Chet Gray, the ex-American baseballer who runs Softball Australia, recalls his first sight of the Australian men playing New Zealand in the bad old days.
He noted an Aussie still in playing uniform drinking at the bar, and a couple of others smoking cigarettes.
Gray says: "I happened to bump into a guy named Bob Harrow who was keen to be involved, and his ideas and my ideas were very similar. I couldn't understand how we could win the under-19s and yet the men were ranked about 12 or 15 in the world.
"The Kiwis had pride in their uniform. It was like chalk and cheese. It was up to our players to change the culture and we've had a good group for the last 10 years who are focused and know what they want, and go after it.
"You need to surround yourself with good people and things start to happen, You need players who want something really badly. You need to empower your athletes, to have that vision and dream.

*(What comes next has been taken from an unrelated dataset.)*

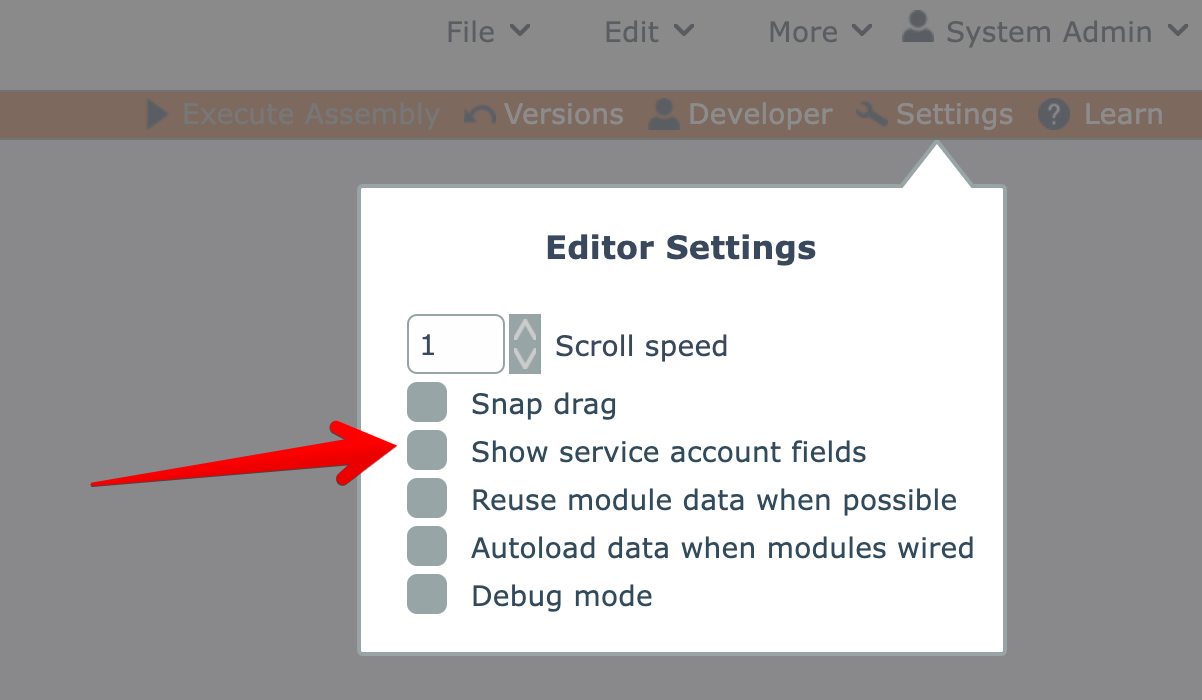1202x700 pixels.
Task: Decrease scroll speed with down arrow
Action: [524, 359]
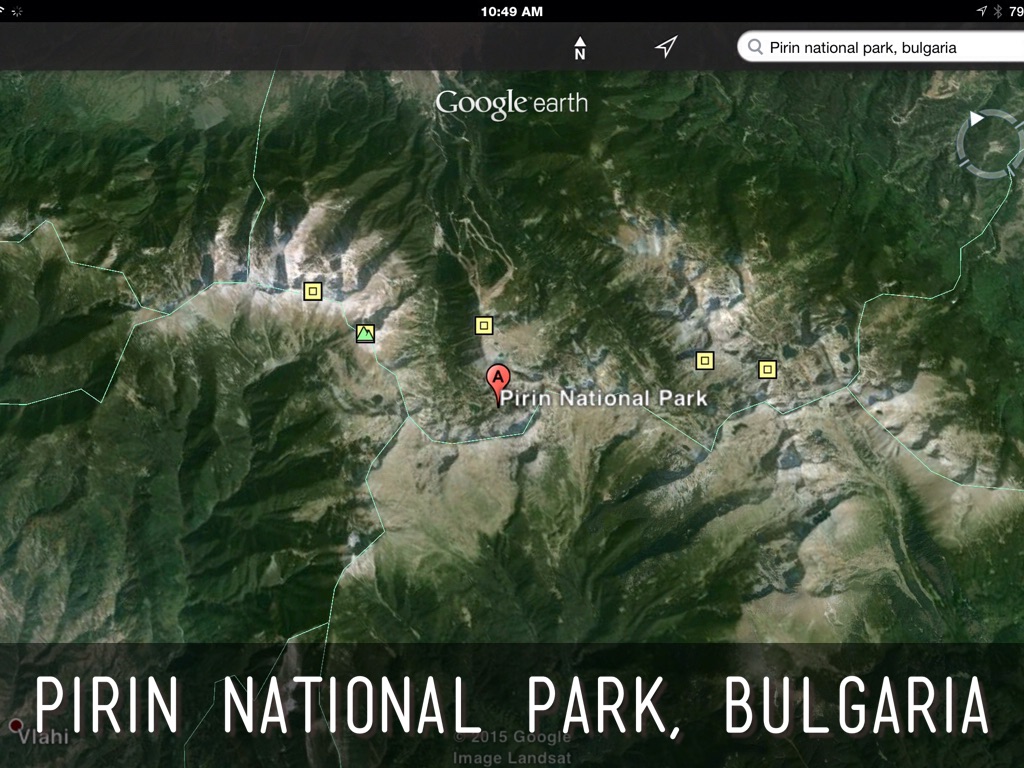
Task: Open the green mountain peak marker
Action: 365,333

"We knew we had the talent, we just needed the direction. The Kiwis were No 1 in the world at the time, and I watched the way they warmed up. They were professional, they were motivated. The Australian team I watched that night were a long way from that."
As Harrow found out. The coach, who prided himself on conducting thorough and vigorous warmups, realised a couple of players would routinely disappear into the toilets and emerge when the preparations had concluded. They survived the 2001 New Zealand tour, but no longer than that.

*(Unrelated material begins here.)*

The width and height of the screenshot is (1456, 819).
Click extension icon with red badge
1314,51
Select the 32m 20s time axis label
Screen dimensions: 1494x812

By 2004, Australia were improved enough to win the world series bronze medal in Christchurch, as the good junior players and new levels of commitment helped start a dynasty.
And yet, the more things changed, the more they have stayed the same. Newspaper or television coverage is virtually unknown, apart from the odd camera crew who spotlight the star pitchers.
Women's softball has been well supported by the federal system but that money is in doubt because the combo of women's softball and men's baseball has lost Olympic status, and a new direction has been implemented for Australian sports funding.
Former Black Sox infielder Kere Johanson, Harrow's assistant coach, is a full-time softball employee because he is also the national women's coach.
But Harrow almost chokes when the Herald asks about his own softball wages.
"I don't get paid and I've never got paid - I had a general store with 20 employees and a restaurant called Field of Dreams," he says.
"I'm the ACT coaching director and don't get paid for that either, apart from expenses. I get fed and watered.
"I don't begrudge Kere, and man oh man, he is under the hammer.
"I would never do the women's job. Too much red tape. I'm from the old school."